A 11 jours du premier tour de l’élection présidentielle, le gouvernement français fait face aux critiques pour les montants fous dépensés en ayant eu recours au cabinet de conseil américain McKinsey, soupçonné de ne pas payer d’impôt en France depuis dix ans.

Une commission d’enquête du Sénat sur le recours par l’Etat aux cabinets de conseil a dénoncé dans son rapport publié mi-mars un « phénomène tentaculaire », au coût croissant pour les finances publiques, et accusé les entités françaises de McKinsey d’optimisation fiscale, de telle sorte qu’elles n’auraient versé aucun impôt sur les sociétés entre 2011 et 2020. Ce matin, sur Europe 1, le ministre de l’Economie, Bruno Le Maire martelait en réponse aux soupçons d’optimisation fiscale pesant sur des filiales françaises du cabinet américain, que le gouvernement n’avait  « pas de leçons à recevoir en matière de lutte contre l’optimisation fiscale » .

Une vérification fiscale mise en place

Bruno Le Maire a assuré, dans la foulée, qu’une vérification fiscale avait été lancée par son ministère à l’encontre de McKinsey avant le rapport du Sénat.  La Direction générale des Finances publiques aurait lancé ce contrôle en décembre 2021.

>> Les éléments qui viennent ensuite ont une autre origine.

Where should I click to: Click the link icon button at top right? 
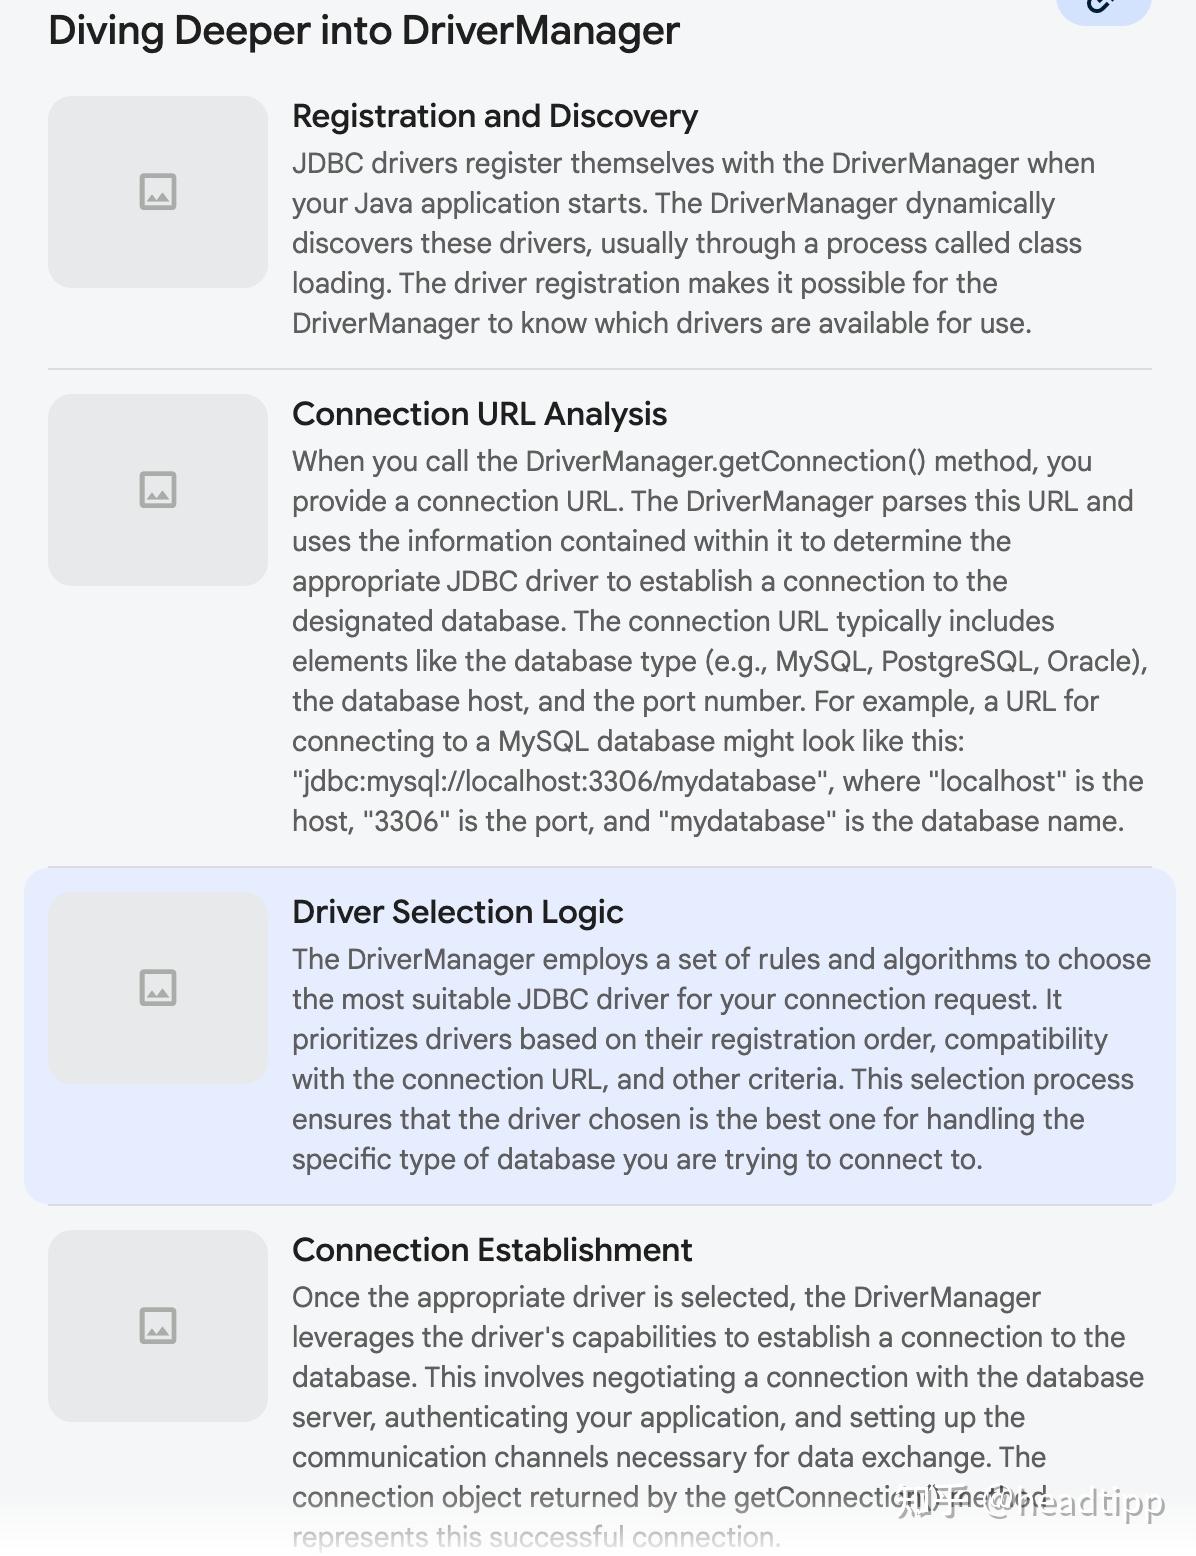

Le rapport du Sénat a cité des contrats comme celui de près de 4 millions d’euros à McKinsey pour la réforme des APL, les aides au logement, ou un contrat de 496.800 euros en 2020 pour éclairer les évolutions du métier d’enseignant.

L’affaire fait les choux gras des candidats à l’élection présidentielle et de l’opposition qui s’est, elle aussi, emparée de cette affaire et a réclamé des comptes au président Emmanuel Macron, candidat à sa réélection, ainsi qu’à son gouvernement sur le large recours de l’exécutif à des cabinets de consultants, révélé par un livre « Les Infiltrés », publié en février dernier. La gauche radicale de Jean-Luc Mélenchon a dénoncé un « scandale d’Etat ».

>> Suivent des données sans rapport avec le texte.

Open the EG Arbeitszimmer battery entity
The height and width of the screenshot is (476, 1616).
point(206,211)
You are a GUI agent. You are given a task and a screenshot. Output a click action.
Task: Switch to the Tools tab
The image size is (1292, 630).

Des révélations qui tombent mal

La vérification en cours porterait sur deux entités françaises du cabinet américain, McKinsey & Company INC. France et McKinsey & Company SAS, précisément les deux sociétés épinglées par le Sénat dans son rapport.

« Le président Macron a pendant cinq ans combattu l’évasion fiscale, combattu l’optimisation fiscale, mis sur pied la taxation des géants du digital », a  renchérit Bruno Le Maire.  Le président français était apparu dimanche dernier très agacé par cette affaire. « S’il y a des preuves de manipulation, que ça aille au pénal », avait-t-il lancé sur le plateau de  France 3. « On a l’impression qu’il y a des combines, c’est faux », a-t-il ajouté, affirmant que « la règle des marchés publics » était respectée pour tous les contrats.

Une affaire portée devant la justice

Le sujet est politiquement sensible pour l’exécutif, accusé depuis l’arrivée au pouvoir d’Emmanuel Macron de multiplier les contrats avec des groupes privés de conseil, souvent anglo-saxons, avec des contrats le plus souvent non divulgués au public.

De son côté, le cabinet américain de consultance McKinsey a réaffirmé respecter les règles fiscales françaises. Interrogé par la commission d’enquête trois mois avant la publication du rapport du sénat, le responsable du pôle secteur public de McKinsey Karim Tadjeddine avait déclaré que son employeur s’acquittait bien de l’impôt sur les sociétés en France. « Or, l’enquête des sénateurs atteste que le cabinet McKinsey n’a pas payé d’impôts sur les sociétés en France depuis au moins 10 ans », relève la commission.  Le Sénat français a annoncé le 25 mars dernier avoir saisi la justice pour « suspicion de faux témoignage ».